Bring it, Gladwell! The most recent entry is a direct challenge to the New Yorker scribe's thesis: in fact, we don't really "blink" out decisions; we carefully weigh emotion and reason to make informed choices. Using advancements in neuroscience, Lehrer, 27, makes it all about us, imploring the reader to "know thyself," our emotional impulses and why exactly we do what we do.
Decision time: Use science and self-knowledge to steer straight.
Two University of Chicago professors examine how the tiniest details affect decision making, and offer guidance on steering ourselves (and, more important, others) toward making better choices. They argue that social and civic policies could gently "nudge" people toward the option that's best for everyone.
Decision time: Save the planet, save yourself. Do-gooders, policymakers, this one's for you.
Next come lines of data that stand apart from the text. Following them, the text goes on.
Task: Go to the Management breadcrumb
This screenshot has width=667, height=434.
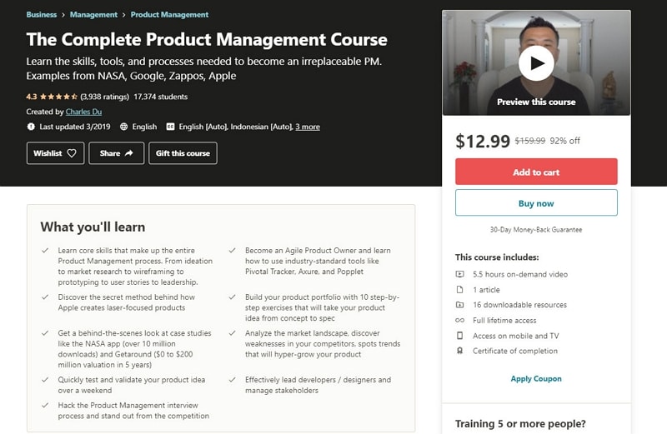Action: pos(93,15)
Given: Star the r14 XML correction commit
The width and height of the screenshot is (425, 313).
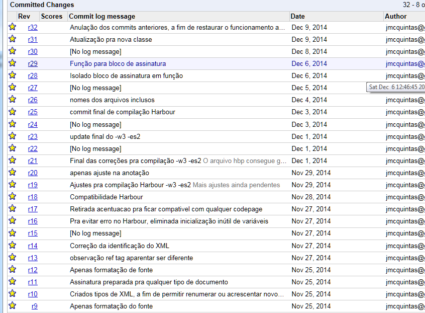Looking at the screenshot, I should click(12, 245).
With a historian's approach, Shore takes the adage about learning from past mistakes and turns it on its head, arguing that Thomas Edison, George Orwell and George W. Bush screwed up for the same reasons you do. Why? Shore identifies seven "cognition traps" like "static cling" (refusing to accept changing circumstances) and "infomania" (obsessively gathering information). Decision time: Self-help for history buffs.
MIT behavioral scientist Ariely conducts wacky experiments (example: test subjects watch porn while completing a survey on a computer) to challenge the assumption that humans are basically rational beings—and to demonstrate that mistakes are systematic and, yes, predictable.
Decision time: If you want to know how our irrationality affects markets, try this empirical approach to the field. Also: look, an original book jacket!